*** The input ***

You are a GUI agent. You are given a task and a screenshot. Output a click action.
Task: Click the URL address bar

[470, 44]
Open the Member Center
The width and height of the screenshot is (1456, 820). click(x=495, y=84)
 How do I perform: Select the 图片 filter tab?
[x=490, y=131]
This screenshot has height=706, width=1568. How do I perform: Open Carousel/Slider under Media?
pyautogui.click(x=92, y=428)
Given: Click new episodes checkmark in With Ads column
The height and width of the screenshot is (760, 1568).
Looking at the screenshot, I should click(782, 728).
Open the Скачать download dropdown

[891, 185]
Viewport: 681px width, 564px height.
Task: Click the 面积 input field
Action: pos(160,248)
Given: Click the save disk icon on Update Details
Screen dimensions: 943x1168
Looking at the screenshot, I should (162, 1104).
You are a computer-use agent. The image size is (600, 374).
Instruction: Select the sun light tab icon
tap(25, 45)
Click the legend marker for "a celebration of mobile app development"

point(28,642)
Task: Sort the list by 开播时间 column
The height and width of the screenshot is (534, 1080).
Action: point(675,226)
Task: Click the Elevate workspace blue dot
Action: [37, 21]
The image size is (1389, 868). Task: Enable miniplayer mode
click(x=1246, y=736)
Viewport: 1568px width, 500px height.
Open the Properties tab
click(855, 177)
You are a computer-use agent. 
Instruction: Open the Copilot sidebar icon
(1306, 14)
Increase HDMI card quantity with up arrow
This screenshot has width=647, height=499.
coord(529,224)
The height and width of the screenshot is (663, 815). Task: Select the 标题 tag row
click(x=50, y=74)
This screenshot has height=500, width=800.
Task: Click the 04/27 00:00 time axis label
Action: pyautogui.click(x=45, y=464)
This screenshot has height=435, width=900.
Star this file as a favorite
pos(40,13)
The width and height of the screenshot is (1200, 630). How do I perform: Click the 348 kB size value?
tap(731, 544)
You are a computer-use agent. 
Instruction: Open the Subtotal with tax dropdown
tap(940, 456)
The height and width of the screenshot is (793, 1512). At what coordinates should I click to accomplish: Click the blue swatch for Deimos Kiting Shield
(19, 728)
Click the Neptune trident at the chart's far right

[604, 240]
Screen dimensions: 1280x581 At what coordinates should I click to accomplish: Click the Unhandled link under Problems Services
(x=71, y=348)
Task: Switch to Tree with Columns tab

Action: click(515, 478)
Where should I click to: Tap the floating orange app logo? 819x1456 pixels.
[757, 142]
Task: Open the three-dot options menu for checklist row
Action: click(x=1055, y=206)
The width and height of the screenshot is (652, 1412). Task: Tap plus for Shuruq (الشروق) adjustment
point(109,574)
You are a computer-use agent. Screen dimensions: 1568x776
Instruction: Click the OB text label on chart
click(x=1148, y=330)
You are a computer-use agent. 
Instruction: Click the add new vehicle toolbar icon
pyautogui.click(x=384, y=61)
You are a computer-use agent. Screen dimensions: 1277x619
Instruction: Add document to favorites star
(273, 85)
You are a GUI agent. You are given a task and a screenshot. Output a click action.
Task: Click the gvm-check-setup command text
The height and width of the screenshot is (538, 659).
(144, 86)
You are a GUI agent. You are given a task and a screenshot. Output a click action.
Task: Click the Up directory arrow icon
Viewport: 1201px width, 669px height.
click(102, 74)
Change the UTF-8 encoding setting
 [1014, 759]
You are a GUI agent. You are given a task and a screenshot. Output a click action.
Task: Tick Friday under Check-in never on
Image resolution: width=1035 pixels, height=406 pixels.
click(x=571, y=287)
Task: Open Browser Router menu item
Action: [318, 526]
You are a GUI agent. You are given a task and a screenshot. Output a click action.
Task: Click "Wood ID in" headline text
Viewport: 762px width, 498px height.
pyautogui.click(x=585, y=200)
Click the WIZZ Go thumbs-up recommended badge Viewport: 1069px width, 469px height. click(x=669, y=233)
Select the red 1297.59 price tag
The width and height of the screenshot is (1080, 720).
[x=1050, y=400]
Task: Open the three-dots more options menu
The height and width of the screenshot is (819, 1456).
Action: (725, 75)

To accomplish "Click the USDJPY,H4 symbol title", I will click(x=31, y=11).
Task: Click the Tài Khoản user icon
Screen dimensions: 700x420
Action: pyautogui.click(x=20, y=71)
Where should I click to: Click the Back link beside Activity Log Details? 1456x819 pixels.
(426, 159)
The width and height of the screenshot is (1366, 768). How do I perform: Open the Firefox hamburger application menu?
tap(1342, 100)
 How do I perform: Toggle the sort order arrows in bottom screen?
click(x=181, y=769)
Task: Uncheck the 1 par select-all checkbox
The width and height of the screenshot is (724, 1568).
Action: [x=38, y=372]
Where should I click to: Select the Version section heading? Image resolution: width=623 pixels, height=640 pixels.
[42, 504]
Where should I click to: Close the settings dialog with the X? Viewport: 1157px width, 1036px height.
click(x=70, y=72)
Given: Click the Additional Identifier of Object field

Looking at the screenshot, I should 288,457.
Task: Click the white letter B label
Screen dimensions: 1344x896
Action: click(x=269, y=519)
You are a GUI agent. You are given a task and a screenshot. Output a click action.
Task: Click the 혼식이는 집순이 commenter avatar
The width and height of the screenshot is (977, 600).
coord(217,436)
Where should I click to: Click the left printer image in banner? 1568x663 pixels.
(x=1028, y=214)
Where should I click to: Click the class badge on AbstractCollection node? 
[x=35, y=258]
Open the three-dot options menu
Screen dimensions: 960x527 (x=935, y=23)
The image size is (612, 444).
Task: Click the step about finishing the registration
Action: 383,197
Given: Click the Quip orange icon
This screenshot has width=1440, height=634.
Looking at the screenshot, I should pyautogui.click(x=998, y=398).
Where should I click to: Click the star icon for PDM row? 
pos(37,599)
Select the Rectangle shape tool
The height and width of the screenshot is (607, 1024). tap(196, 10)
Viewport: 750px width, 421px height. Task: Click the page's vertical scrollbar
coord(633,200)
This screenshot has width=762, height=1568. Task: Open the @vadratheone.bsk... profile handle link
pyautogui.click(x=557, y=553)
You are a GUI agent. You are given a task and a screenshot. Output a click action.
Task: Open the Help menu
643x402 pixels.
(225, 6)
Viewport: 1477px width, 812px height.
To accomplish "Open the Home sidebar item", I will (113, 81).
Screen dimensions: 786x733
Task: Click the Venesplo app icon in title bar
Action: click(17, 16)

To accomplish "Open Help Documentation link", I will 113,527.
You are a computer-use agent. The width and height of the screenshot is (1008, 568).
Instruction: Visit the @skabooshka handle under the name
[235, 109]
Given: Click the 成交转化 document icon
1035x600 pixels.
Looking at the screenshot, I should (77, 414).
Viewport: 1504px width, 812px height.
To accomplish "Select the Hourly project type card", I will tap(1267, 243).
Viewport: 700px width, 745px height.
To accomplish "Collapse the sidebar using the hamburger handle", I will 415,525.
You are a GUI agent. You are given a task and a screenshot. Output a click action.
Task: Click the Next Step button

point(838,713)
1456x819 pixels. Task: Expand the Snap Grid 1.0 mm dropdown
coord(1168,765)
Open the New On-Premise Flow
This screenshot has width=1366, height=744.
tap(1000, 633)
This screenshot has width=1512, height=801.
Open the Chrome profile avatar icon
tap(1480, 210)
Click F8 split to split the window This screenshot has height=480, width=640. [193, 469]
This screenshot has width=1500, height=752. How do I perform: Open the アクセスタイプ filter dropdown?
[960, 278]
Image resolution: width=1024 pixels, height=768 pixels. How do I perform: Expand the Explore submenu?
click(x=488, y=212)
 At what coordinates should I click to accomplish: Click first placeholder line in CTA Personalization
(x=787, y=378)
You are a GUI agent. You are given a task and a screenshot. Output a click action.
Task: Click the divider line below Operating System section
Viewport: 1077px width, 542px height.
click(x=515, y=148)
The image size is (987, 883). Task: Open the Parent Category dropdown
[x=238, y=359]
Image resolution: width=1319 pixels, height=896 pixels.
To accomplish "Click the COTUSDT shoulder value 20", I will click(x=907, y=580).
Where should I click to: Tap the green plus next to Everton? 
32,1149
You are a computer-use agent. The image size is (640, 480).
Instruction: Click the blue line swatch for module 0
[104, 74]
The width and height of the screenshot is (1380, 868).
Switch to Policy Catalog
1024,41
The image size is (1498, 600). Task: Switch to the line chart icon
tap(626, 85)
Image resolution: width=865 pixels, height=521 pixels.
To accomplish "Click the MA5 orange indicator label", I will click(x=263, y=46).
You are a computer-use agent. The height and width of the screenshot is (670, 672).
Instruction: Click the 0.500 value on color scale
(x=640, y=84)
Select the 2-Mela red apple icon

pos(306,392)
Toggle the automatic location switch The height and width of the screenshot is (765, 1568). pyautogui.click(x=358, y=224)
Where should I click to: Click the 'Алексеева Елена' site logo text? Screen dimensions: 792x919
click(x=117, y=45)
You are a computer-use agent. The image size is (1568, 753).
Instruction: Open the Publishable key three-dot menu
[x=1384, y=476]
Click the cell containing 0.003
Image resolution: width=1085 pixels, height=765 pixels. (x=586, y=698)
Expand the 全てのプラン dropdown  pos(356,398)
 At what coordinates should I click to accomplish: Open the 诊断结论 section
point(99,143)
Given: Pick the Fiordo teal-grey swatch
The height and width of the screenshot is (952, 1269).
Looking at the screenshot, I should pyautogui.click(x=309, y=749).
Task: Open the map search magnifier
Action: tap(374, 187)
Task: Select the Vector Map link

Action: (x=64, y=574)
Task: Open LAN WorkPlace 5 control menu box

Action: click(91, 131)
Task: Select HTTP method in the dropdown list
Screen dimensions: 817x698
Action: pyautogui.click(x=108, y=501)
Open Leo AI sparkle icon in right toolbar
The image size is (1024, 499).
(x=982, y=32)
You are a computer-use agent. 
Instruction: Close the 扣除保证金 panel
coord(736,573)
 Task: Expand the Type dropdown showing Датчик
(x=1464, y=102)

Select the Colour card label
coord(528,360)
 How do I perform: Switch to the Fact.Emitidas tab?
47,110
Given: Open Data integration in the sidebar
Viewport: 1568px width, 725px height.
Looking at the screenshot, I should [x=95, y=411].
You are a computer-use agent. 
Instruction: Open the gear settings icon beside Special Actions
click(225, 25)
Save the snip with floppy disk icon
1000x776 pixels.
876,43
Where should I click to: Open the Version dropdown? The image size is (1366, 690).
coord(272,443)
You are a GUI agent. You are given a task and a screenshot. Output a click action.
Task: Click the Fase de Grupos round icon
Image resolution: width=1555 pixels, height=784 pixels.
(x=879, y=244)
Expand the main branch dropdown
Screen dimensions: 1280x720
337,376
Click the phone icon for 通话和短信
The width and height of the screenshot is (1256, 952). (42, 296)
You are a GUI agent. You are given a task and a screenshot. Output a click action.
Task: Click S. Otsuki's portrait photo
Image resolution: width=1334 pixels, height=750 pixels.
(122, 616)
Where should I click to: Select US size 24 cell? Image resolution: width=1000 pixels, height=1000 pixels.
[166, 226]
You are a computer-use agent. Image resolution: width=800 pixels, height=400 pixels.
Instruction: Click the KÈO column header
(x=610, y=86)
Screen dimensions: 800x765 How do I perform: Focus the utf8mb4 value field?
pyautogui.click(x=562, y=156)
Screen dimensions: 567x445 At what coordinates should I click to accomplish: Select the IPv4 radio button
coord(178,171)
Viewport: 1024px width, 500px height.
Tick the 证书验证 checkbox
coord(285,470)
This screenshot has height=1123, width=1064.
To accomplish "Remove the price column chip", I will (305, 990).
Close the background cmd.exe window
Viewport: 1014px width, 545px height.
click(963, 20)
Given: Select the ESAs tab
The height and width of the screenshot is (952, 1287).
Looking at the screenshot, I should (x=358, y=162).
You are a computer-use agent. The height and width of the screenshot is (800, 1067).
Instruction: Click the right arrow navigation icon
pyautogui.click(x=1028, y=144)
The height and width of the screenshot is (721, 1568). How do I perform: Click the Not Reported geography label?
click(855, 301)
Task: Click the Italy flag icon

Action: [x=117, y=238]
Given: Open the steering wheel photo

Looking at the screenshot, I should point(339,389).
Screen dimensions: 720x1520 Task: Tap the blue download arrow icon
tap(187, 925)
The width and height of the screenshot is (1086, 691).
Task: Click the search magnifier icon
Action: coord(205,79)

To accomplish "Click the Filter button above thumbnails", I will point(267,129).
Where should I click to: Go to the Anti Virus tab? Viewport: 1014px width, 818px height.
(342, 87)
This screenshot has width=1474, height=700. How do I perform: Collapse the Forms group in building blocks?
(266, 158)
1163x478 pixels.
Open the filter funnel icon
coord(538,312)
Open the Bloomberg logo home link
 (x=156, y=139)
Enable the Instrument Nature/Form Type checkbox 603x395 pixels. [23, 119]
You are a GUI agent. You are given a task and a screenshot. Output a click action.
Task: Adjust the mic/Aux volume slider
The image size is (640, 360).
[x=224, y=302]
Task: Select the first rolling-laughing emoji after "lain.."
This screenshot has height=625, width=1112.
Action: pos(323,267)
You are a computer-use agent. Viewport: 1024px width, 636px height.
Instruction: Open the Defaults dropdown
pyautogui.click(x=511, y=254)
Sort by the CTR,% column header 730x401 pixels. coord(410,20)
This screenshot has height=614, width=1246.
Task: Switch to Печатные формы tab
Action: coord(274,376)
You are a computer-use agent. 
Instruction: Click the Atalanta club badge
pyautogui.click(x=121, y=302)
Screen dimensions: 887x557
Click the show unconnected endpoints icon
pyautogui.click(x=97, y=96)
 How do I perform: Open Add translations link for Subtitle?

*** End of The input ***

#### [Your objective]
Whenever the string "price" shows up in a line of the entries, copy that line.

#### [Task solution]
Select the red 1297.59 price tag
To accomplish "Remove the price column chip", I will (305, 990).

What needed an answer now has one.